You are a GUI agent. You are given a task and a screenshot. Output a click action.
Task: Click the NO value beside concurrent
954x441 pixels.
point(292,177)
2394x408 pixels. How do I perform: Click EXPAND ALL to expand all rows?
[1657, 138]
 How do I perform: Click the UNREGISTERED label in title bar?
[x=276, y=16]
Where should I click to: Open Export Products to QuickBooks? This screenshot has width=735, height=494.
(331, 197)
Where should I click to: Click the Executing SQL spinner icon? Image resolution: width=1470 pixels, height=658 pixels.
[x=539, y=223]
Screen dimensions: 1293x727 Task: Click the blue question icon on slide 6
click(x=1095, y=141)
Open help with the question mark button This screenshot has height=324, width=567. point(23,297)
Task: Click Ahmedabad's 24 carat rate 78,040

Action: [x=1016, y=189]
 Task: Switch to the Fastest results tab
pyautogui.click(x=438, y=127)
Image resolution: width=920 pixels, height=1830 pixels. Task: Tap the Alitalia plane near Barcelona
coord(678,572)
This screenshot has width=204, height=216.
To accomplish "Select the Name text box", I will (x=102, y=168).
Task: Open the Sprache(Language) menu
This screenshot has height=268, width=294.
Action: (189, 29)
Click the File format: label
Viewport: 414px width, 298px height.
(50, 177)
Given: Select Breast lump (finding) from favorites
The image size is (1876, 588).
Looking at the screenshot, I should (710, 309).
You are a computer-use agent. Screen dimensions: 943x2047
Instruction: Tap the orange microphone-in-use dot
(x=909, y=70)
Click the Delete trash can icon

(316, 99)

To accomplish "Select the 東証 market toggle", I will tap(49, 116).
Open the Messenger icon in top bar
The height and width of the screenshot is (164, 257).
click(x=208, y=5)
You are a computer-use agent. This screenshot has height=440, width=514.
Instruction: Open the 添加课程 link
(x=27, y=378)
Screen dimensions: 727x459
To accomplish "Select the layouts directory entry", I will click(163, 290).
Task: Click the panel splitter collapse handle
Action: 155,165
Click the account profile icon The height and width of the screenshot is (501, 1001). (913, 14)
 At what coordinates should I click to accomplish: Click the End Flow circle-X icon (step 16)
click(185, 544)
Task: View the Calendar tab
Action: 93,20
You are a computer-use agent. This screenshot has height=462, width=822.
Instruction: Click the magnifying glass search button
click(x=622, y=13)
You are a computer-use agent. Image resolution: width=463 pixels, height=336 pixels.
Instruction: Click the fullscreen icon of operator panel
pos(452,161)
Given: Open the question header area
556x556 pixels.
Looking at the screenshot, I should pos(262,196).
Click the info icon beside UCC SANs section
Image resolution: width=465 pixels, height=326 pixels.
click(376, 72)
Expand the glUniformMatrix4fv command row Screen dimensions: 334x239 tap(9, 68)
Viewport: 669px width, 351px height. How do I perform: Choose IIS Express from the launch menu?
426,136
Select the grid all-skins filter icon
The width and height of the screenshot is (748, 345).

__________

• **TRABAJO REQUERIDO**
Copia de nuevo todas las entradas y sustituye "Instruction" por "Goal". Deja todo lo demás igual.

• **RESPUESTA**
You are a GUI agent. You are given a task and a screenshot. Output a click action.
Task: Click the NO value beside concurrent
954x441 pixels.
point(292,177)
2394x408 pixels. How do I perform: Click EXPAND ALL to expand all rows?
[1657, 138]
 How do I perform: Click the UNREGISTERED label in title bar?
[x=276, y=16]
Where should I click to: Open Export Products to QuickBooks? This screenshot has width=735, height=494.
(331, 197)
Where should I click to: Click the Executing SQL spinner icon? Image resolution: width=1470 pixels, height=658 pixels.
[x=539, y=223]
Screen dimensions: 1293x727 Task: Click the blue question icon on slide 6
click(x=1095, y=141)
Open help with the question mark button This screenshot has height=324, width=567. point(23,297)
Task: Click Ahmedabad's 24 carat rate 78,040

Action: [x=1016, y=189]
 Task: Switch to the Fastest results tab
pyautogui.click(x=438, y=127)
Image resolution: width=920 pixels, height=1830 pixels. Task: Tap the Alitalia plane near Barcelona
coord(678,572)
This screenshot has width=204, height=216.
To accomplish "Select the Name text box", I will (x=102, y=168).
Task: Open the Sprache(Language) menu
This screenshot has height=268, width=294.
Action: (189, 29)
Click the File format: label
Viewport: 414px width, 298px height.
(50, 177)
Given: Select Breast lump (finding) from favorites
The image size is (1876, 588).
Looking at the screenshot, I should (710, 309).
You are a computer-use agent. Screen dimensions: 943x2047
Goal: Tap the orange microphone-in-use dot
(x=909, y=70)
Click the Delete trash can icon

(316, 99)

To accomplish "Select the 東証 market toggle", I will tap(49, 116).
Open the Messenger icon in top bar
The height and width of the screenshot is (164, 257).
click(x=208, y=5)
You are a computer-use agent. This screenshot has height=440, width=514.
Goal: Open the 添加课程 link
(x=27, y=378)
Screen dimensions: 727x459
To accomplish "Select the layouts directory entry", I will click(163, 290).
Task: Click the panel splitter collapse handle
Action: 155,165
Click the account profile icon The height and width of the screenshot is (501, 1001). (913, 14)
 At what coordinates should I click to accomplish: Click the End Flow circle-X icon (step 16)
click(185, 544)
Task: View the Calendar tab
Action: 93,20
You are a computer-use agent. This screenshot has height=462, width=822.
Goal: Click the magnifying glass search button
click(x=622, y=13)
You are a computer-use agent. Image resolution: width=463 pixels, height=336 pixels.
Goal: Click the fullscreen icon of operator panel
pos(452,161)
Given: Open the question header area
556x556 pixels.
Looking at the screenshot, I should pos(262,196).
Click the info icon beside UCC SANs section
Image resolution: width=465 pixels, height=326 pixels.
click(376, 72)
Expand the glUniformMatrix4fv command row Screen dimensions: 334x239 tap(9, 68)
Viewport: 669px width, 351px height. How do I perform: Choose IIS Express from the launch menu?
426,136
Select the grid all-skins filter icon
The width and height of the screenshot is (748, 345).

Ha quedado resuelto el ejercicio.